> [Problem 1]
Answer these questions using the essay about the writer's grandmother.
(a) How many days had passed since the grandmother died?
(b) Who ran into the grandmother's room when she started to vomit?
(c) To whose house was the maid sent?
> [Problem 2]
Transcribe the part of the essay about the writer's grandmother starting with "Before I start" and going on through "us one family.".

> [Passage]

# # #

I’ll wake you tomorrow 
And you will be my fill, yes, you will be my fill.” – Cat Stevens

I don’t understand the reason to which loss exists, or why death is the only reality in this life. The flames that ignite, the ones that we cannot see and the ones that occur when life brings pain. It is another form of hell, when the ones you love the most slowly start to fade away. Some say they become stars while religion says, this world is only temporary, we will go back from where we came from and sadly. No one knows when or what it will be, all we know is that we all have to go someday. 

This article speaks of death, grief and how to cope with it. 

It’s been exactly 22 days, since my grandmother passed away. The sun of our family, the only one we would always orbit and the one with all the wisdom that a mind can hold. She was poised, beautiful and she knew how to love her grandchildren more than anything. 

22 days is a large number, yet whenever I close my eyes. I can hear her calling me, screaming in pain and laughing historically, like she would whenever I was around. I can hear her voice, I don’t want to close my eyes, I miss her, I really miss her. 

28th of February 2021. 

Before I start this off, I would just like to say, I thought 2021 would be different, alas here I am, talking about another death. 

Friday February 28th 2021. There was dance, there was music, there was happiness, and the room was filled with chatter, we loved being a family and we still do of Course. We were all together and we were just doing all the things that make us one family. 

Meanwhile, my grandmother in the other house starts to vomit. All the bile and the mushed-up food she had, starts to come out. Her private nurse runs inside her room, controls her panic and sends the maid to my aunt’s house where we all resided. 

‘Nan’s throwing up’, she says. Usually vomiting may not be perceived as a dangerous thing but when your old and your body is too weak enough to walk, you know somethings not right when the food in the stomach decides to come out instead of staying inside.

# # #

> [Information]
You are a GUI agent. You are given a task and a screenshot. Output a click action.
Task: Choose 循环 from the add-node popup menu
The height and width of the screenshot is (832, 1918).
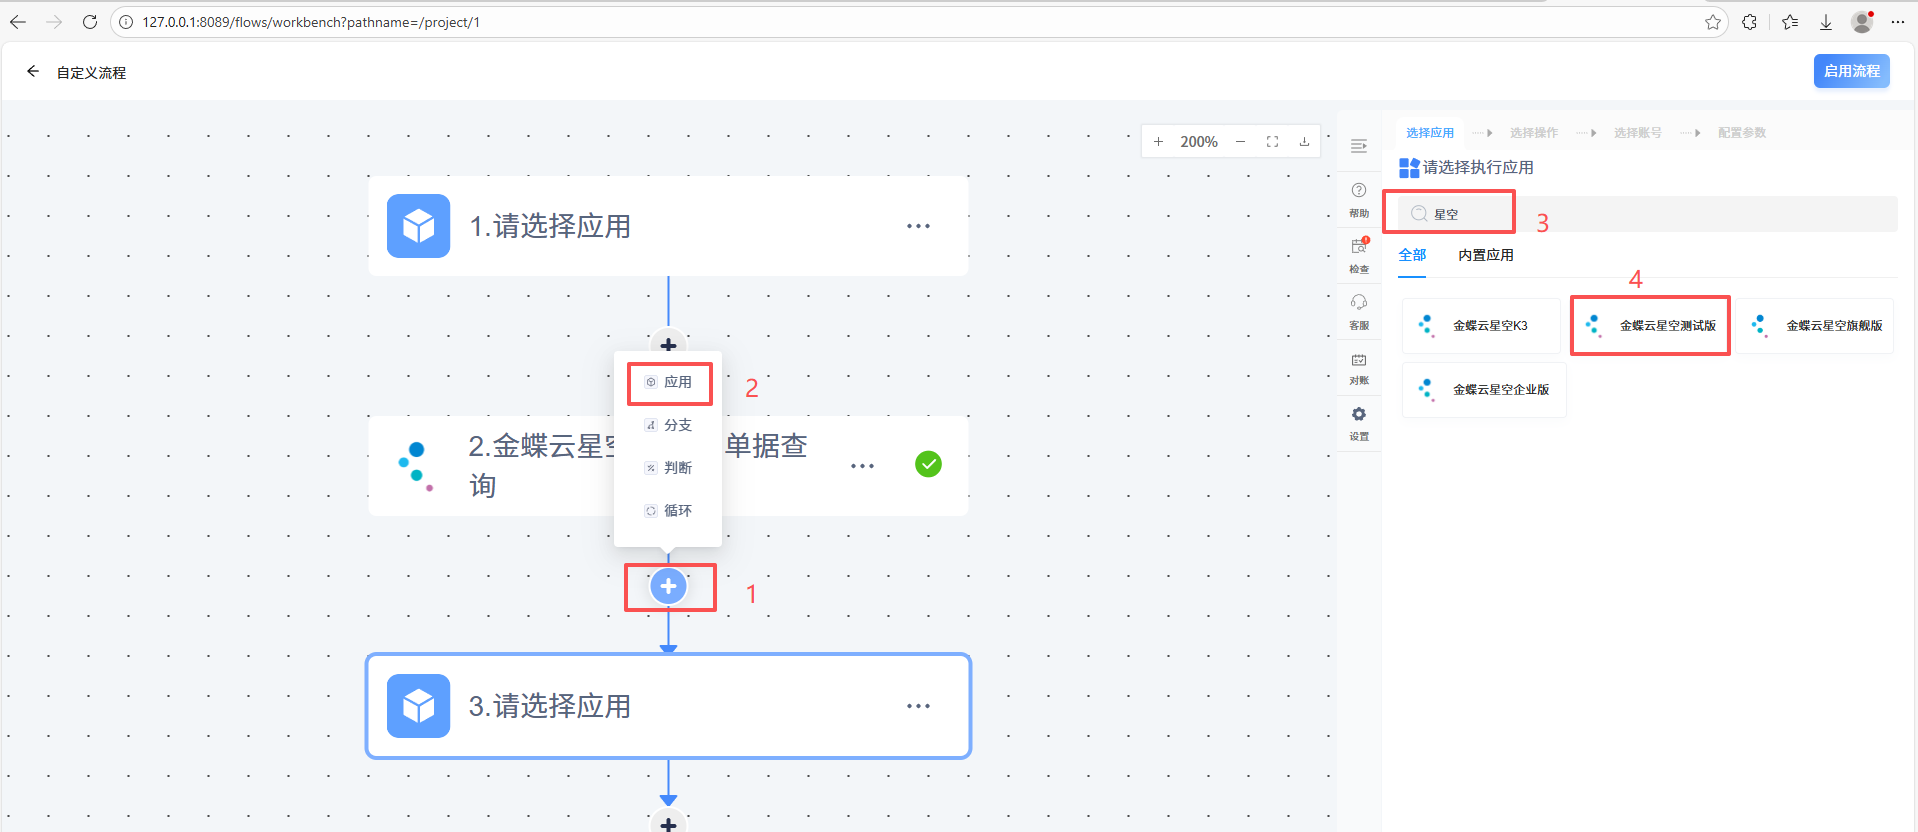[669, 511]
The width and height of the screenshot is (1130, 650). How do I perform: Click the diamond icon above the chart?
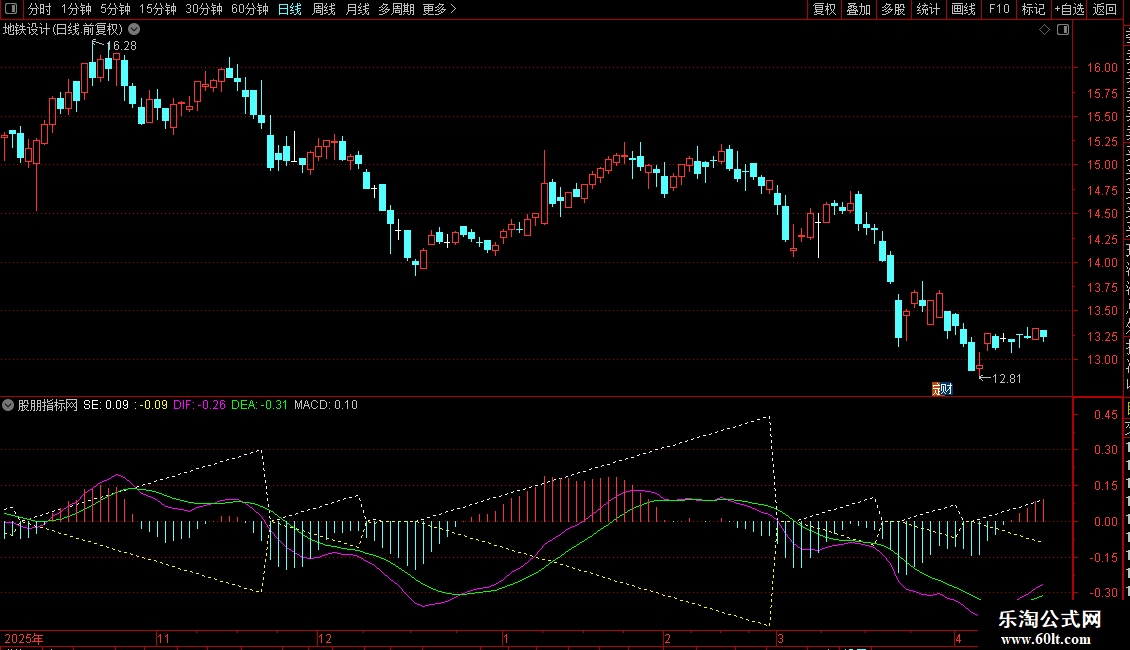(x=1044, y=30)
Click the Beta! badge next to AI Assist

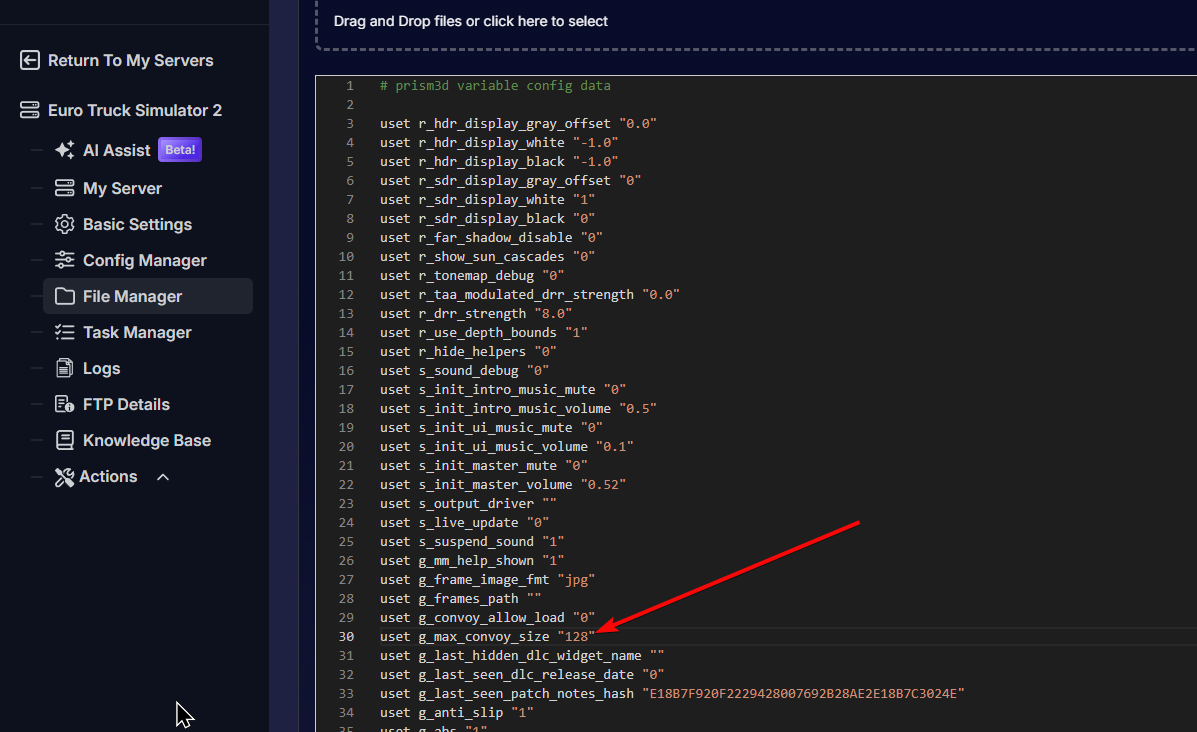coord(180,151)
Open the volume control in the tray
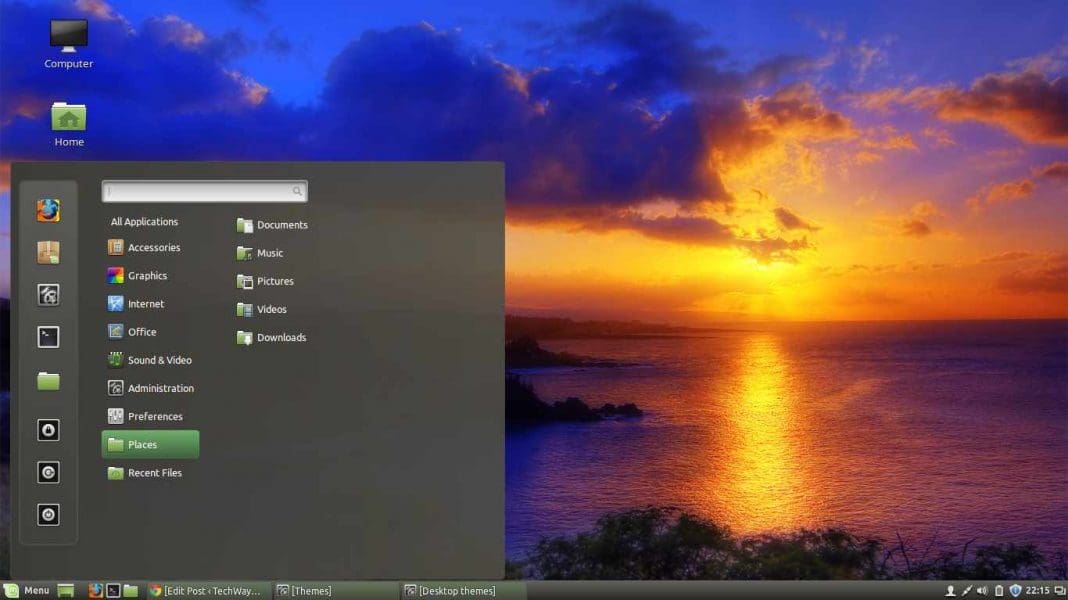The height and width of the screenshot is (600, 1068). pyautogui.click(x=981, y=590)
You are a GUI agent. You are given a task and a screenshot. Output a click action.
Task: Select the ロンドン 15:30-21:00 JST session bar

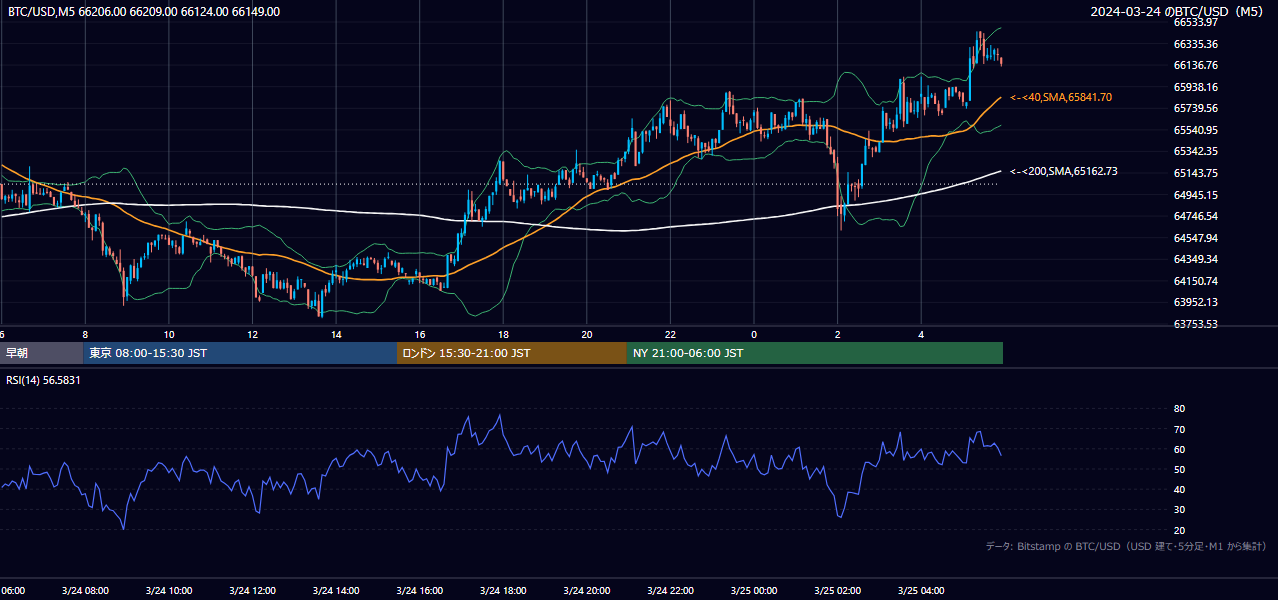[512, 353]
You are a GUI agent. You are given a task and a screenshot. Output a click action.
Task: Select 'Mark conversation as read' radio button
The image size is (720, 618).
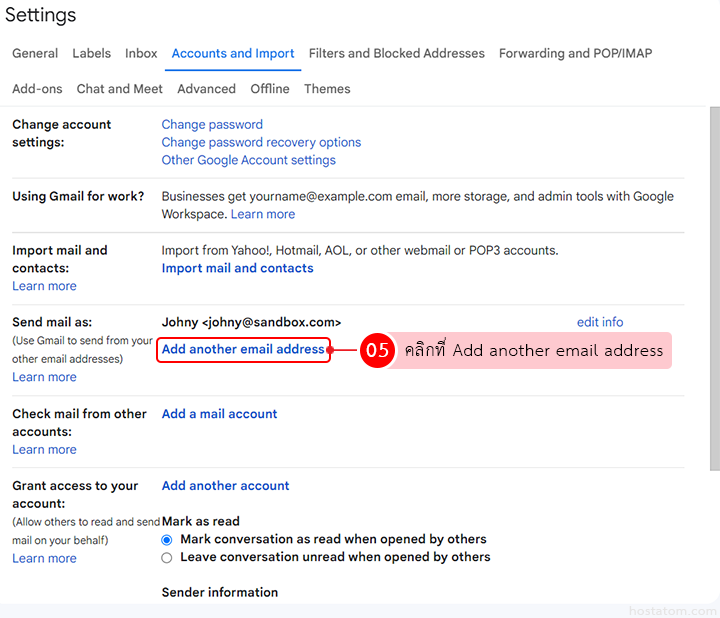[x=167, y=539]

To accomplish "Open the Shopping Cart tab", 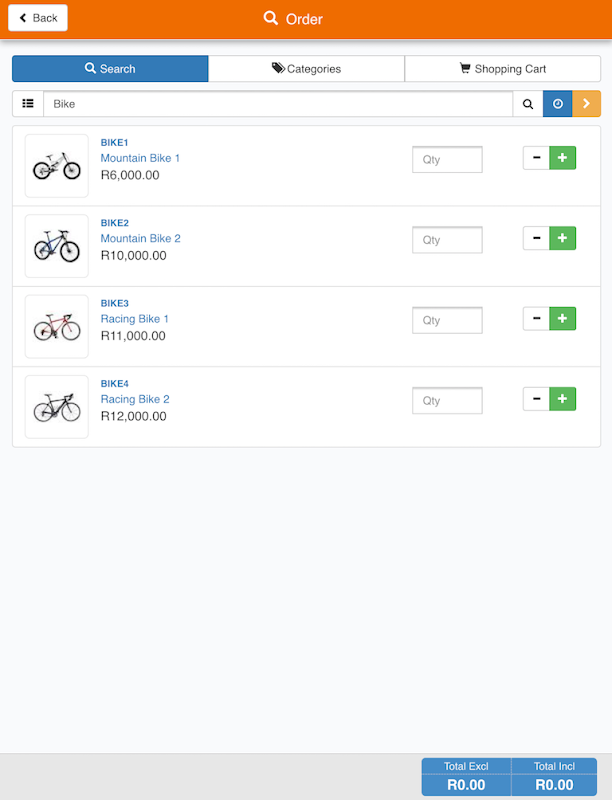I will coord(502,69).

# # #

> [Your response 1]
(a) Exactly 22 days.
(b) Her private nurse.
(c) The writer's aunt's house, where the family was staying.

> [Your response 2]
Before I start this off, I would just like to say, I thought 2021 would be different, alas here I am, talking about another death. 

Friday February 28th 2021. There was dance, there was music, there was happiness, and the room was filled with chatter, we loved being a family and we still do of Course. We were all together and we were just doing all the things that make us one family.